@dantohe - welcome to OHDSI!
With Truven MarkeScan, being one of the most popular data set, you have multiple choices in OHDSI:
1) Use one of the open source ETL code sets, contributed by Janssen:
It is a great code base and ETL specs. You will be at the mercy of that fantastic team to share their code into OHDSI (which they do quite regularly). Based, on my knowledge, it is based on Microsoft SSIS platform but it might have changed.
2) Use one of the commercial vendors (including Odysseus where I am at) that do it for living. They can do the Truven MarkeScan OMOP CDM conversion for you using the latest and greatest Truven MarketScan ETL scripts, including support for OMOP CDM v5.3, latest THEMIS business rules, Truven specs and OMOP CDM vocabularies etc.. And btw, it is Hadoop / Spark based and can be easily plugged into any Hadoop based platform, including Amazon AWS EMR or Cloudera.

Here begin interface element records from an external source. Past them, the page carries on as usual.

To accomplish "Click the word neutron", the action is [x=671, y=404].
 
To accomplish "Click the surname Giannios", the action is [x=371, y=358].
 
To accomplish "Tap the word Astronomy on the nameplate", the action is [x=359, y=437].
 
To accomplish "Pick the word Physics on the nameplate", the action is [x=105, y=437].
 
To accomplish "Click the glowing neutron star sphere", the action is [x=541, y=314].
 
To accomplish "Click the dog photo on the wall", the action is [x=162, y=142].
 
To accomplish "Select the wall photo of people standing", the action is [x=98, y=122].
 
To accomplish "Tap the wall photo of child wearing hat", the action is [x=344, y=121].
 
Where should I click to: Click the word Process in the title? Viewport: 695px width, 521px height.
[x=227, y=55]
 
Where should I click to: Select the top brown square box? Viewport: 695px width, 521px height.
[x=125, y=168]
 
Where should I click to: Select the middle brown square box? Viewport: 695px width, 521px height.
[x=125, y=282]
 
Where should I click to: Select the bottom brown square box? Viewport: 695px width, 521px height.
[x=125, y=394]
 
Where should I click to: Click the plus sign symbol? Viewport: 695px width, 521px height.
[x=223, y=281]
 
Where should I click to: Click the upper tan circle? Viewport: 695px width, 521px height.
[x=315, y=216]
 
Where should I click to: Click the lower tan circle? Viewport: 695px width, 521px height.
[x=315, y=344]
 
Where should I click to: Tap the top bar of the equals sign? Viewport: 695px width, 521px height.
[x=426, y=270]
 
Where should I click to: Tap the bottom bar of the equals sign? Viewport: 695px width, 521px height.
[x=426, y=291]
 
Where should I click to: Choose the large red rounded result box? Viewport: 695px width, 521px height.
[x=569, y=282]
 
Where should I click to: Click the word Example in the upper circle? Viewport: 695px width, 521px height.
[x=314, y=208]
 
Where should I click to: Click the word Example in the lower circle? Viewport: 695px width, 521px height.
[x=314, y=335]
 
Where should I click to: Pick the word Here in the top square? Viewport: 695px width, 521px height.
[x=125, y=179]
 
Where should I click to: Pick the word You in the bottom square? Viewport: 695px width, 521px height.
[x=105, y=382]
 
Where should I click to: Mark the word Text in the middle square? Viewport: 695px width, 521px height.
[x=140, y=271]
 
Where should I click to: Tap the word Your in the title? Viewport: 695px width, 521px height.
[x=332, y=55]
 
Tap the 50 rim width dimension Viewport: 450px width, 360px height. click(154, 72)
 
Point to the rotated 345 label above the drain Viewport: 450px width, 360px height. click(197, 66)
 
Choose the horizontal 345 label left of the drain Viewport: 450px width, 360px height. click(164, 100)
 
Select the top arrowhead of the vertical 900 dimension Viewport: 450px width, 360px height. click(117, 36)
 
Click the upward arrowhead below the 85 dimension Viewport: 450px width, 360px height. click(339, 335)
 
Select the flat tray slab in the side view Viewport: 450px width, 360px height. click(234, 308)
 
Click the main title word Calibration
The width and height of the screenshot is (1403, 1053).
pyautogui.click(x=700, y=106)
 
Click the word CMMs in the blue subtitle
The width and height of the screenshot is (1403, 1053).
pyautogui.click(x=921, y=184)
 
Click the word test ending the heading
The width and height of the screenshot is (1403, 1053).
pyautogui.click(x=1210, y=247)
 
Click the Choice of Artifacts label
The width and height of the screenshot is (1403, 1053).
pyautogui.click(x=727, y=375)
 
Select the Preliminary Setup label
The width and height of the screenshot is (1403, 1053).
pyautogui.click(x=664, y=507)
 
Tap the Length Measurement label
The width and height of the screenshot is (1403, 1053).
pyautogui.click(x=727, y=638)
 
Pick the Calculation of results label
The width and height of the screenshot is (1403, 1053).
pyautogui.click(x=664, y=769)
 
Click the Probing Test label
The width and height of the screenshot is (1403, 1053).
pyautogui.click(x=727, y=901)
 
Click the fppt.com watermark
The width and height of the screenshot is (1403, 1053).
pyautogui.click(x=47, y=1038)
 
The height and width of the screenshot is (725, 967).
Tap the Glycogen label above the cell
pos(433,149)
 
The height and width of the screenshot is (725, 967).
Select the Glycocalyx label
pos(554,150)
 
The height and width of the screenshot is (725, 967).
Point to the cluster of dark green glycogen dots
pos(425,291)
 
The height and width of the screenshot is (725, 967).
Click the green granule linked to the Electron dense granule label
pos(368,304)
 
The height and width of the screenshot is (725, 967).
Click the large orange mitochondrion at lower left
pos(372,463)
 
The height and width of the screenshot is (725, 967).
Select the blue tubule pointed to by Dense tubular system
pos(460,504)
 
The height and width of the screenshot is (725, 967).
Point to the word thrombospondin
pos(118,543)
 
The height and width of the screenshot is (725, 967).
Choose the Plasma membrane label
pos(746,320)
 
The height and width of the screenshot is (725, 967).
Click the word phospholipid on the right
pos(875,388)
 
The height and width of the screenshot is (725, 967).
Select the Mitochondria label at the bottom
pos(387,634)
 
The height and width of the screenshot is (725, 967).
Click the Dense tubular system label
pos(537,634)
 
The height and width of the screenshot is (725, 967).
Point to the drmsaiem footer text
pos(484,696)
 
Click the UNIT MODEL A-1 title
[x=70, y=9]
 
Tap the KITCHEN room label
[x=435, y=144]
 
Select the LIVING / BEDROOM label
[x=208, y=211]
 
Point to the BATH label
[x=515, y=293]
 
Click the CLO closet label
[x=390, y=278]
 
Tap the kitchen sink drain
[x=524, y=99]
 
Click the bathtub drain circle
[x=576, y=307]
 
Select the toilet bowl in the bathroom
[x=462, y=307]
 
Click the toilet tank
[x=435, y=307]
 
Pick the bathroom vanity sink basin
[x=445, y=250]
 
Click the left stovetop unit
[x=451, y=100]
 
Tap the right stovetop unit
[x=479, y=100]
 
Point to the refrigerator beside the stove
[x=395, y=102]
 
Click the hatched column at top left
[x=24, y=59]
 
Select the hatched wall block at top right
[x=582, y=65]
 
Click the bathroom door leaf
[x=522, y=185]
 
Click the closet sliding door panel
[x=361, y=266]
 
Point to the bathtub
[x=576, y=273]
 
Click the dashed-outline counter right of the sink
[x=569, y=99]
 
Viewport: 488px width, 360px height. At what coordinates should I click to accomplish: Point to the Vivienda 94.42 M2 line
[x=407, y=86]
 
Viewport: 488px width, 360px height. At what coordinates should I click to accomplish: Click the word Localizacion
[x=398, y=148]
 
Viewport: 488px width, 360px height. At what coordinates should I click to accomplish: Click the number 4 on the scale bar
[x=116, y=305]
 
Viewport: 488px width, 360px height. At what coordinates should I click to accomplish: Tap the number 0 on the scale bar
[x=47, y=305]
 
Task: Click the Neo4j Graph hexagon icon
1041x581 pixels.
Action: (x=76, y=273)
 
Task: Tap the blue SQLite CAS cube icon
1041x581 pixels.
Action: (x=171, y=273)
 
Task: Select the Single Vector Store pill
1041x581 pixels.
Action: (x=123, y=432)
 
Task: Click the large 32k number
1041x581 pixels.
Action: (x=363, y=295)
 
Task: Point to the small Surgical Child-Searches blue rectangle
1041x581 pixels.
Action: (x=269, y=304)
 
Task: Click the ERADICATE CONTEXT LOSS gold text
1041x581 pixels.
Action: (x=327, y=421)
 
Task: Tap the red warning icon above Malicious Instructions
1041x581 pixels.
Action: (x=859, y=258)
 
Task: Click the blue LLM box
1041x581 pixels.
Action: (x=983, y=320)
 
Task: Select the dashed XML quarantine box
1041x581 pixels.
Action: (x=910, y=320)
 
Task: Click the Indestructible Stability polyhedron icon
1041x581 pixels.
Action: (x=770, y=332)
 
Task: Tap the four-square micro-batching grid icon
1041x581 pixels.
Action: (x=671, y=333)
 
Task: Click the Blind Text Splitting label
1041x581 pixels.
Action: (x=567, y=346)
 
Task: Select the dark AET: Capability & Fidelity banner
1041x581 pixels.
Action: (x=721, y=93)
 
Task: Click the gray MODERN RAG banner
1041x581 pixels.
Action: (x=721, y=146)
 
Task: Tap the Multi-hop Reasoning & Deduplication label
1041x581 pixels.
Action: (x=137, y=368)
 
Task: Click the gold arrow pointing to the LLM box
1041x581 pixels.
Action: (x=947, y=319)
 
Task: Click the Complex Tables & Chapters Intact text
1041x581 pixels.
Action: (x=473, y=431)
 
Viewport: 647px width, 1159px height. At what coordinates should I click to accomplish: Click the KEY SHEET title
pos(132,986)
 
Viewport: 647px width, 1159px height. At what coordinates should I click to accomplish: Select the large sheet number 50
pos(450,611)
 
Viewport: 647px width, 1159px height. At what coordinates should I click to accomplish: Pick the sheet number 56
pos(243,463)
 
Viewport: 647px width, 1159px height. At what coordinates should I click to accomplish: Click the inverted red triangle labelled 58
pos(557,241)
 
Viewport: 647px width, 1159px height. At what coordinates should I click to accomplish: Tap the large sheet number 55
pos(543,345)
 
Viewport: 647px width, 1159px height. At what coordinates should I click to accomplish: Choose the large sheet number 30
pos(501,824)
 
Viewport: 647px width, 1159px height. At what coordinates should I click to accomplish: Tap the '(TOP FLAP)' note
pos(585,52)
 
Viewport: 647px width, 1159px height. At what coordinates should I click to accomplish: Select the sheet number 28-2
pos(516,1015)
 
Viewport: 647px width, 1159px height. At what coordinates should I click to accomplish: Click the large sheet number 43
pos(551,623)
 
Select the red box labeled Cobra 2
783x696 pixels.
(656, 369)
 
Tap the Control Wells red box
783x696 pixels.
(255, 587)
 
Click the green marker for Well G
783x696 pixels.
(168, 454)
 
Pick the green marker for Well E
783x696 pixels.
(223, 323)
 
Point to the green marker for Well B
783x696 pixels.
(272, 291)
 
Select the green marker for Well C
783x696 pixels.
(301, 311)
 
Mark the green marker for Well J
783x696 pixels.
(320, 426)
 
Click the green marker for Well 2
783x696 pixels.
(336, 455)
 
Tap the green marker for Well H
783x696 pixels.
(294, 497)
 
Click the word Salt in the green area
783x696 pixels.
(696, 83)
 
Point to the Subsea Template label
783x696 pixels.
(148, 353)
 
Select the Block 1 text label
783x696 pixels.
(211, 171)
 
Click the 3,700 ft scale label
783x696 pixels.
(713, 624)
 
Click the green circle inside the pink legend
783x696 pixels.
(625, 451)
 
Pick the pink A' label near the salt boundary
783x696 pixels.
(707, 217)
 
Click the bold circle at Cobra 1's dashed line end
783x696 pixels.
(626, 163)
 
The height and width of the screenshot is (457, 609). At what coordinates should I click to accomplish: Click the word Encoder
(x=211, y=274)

The Truven MarketScan data set, while being one of the most popular, is also one of the biggest, so not only some needs to know the details of OMOP CDM, OMOP Standardized Vocabs and various business rules (look up THEMIS) but also know how to handle a large data set like that, including keeping it up to date.
You get the idea, happy to discuss and provide more hints. Good luck!